Ao que parece, não é apenas a China que tem lançado mão de subsídios e medidas protecionistas para promover o crescimento rápido das atividades associadas à energia limpa. Em meio à crescente preocupação com o avanço chinês, os Estados Unidos da América (EUA) aprovaram leis (Lei da Redução da Inflação e Lei CHIPS e Ciência) destinando subsídios para a produção local de produtos e equipamentos de energia limpa. Com o argumento de apoiar investimentos para combater a mudança climática e reduzir os custos com a saúde no país, a Lei de Redução da Inflação (IRA) destina incentivos fiscais, subvenções e garantias de empréstimos para reforçar a indústria de transformação nos EUA, notadamente as relacionadas às baterias. No caso da Lei de CHIPS, a intenção dos EUA é promover um ‘renascimento’ da indústria local de semicondutores reduzindo a dependência externa, notadamente de Taiwan, um território alvo de conflitos com a China. A União Europeia (UE) manifestou preocupação com o IRA alegando que EUA e UE são ‘parceiros com ideias semelhantes’. Além de se defender do IRA, a UE está preocupada com a China, notadamente o protagonismo mundial que os veículos elétricos chineses vêm ganhando. Coreia do Sul e Japão também implementaram ações próprias que incluem subsídios e incentivos para veículos elétricos e baterias. As principais empresas de baterias e semicondutores de ambos os países estão planejando novas fábricas nos EUA de modo a garantir os subsídios americanos indicando uma estratégia dupla que abrange os incentivos disponíveis no âmbito do IRA, ao mesmo tempo que implementam suas próprias políticas de subsídios nacionais para proteger setores-chave.
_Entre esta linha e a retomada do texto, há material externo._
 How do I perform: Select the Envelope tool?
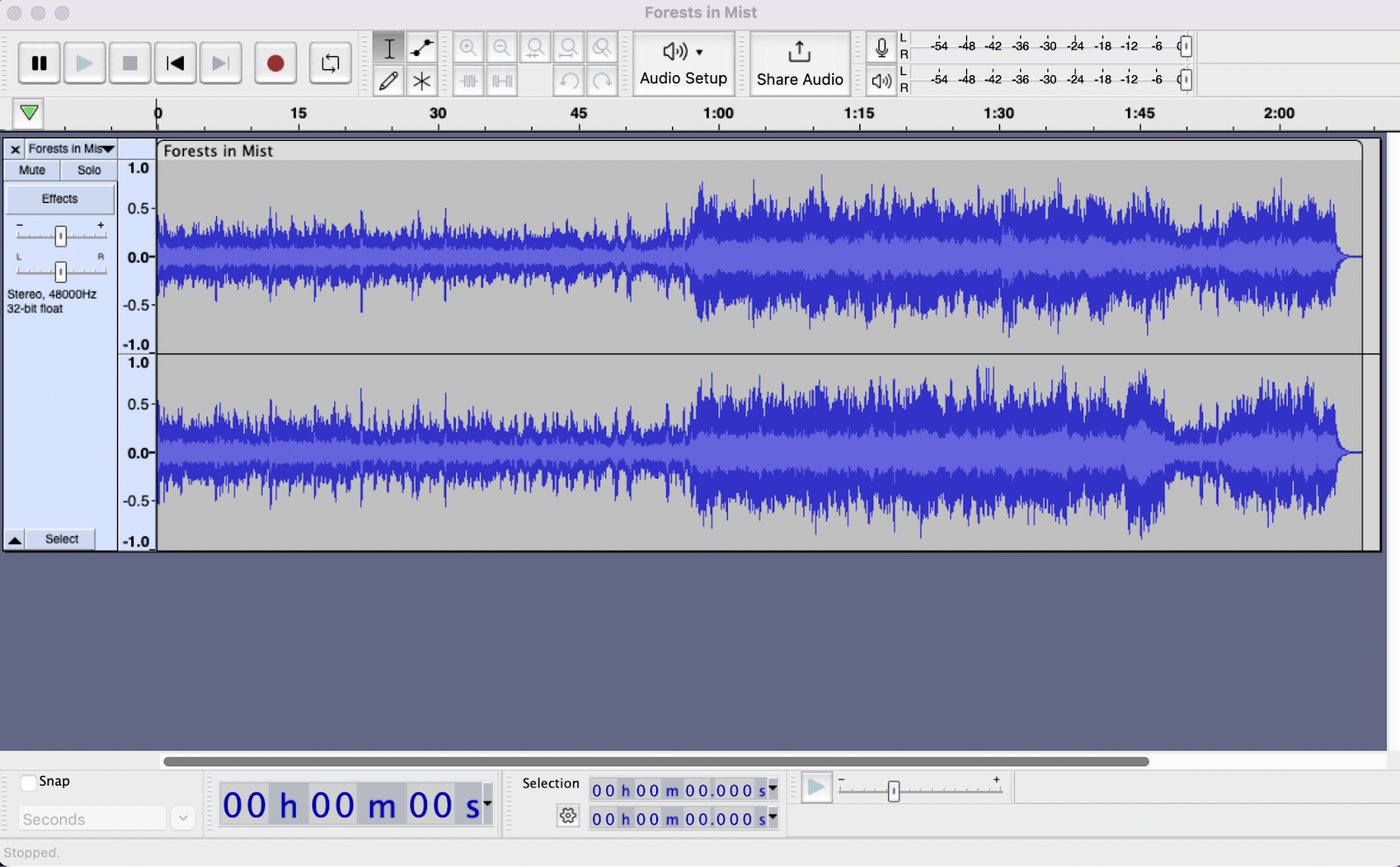[x=422, y=48]
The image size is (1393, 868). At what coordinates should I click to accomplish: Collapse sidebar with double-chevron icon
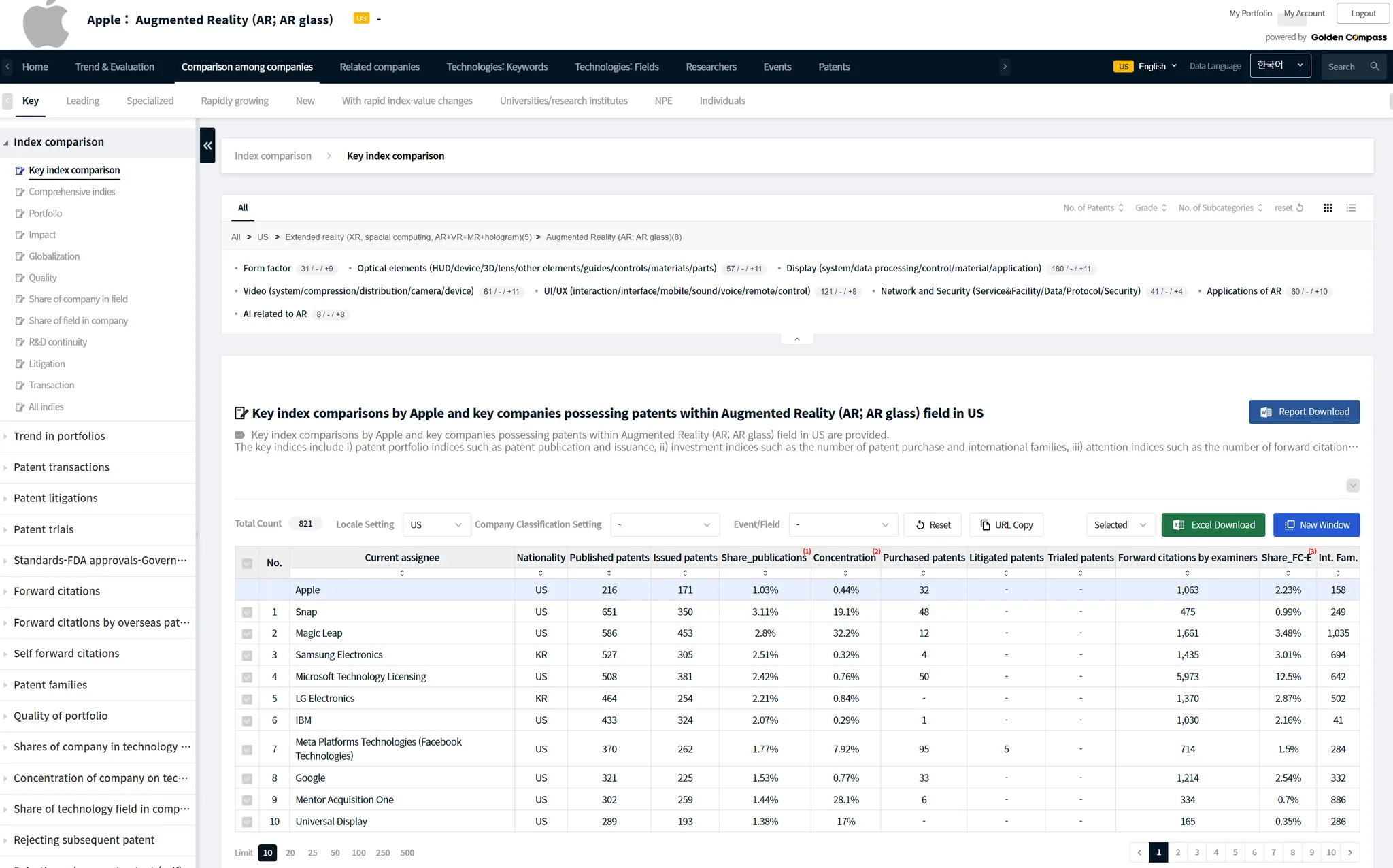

Qualquer avaliação econômica de custos e benefícios desses programas de subsídios enfrenta a dificuldade de contabilizar os resultados que não são estritamente econômicos. Existe o risco de os países, especialmente os EUA e a China, adotarem definições cada vez mais amplas do que constitui um setor estratégico, suscitando uma nova guerra global de subsídios no setor energético. Tanto pior para os países sem espaço fiscal para competir em setores ‘estratégicos’ como é o caso do Brasil. Por outro lado, o Brasil tem ativos importantes no setor da energia limpa, a ponto de ser considerado como a ‘potencia ambiental do planeta’, que o capacita a ser um ator importante na onda da transição energética.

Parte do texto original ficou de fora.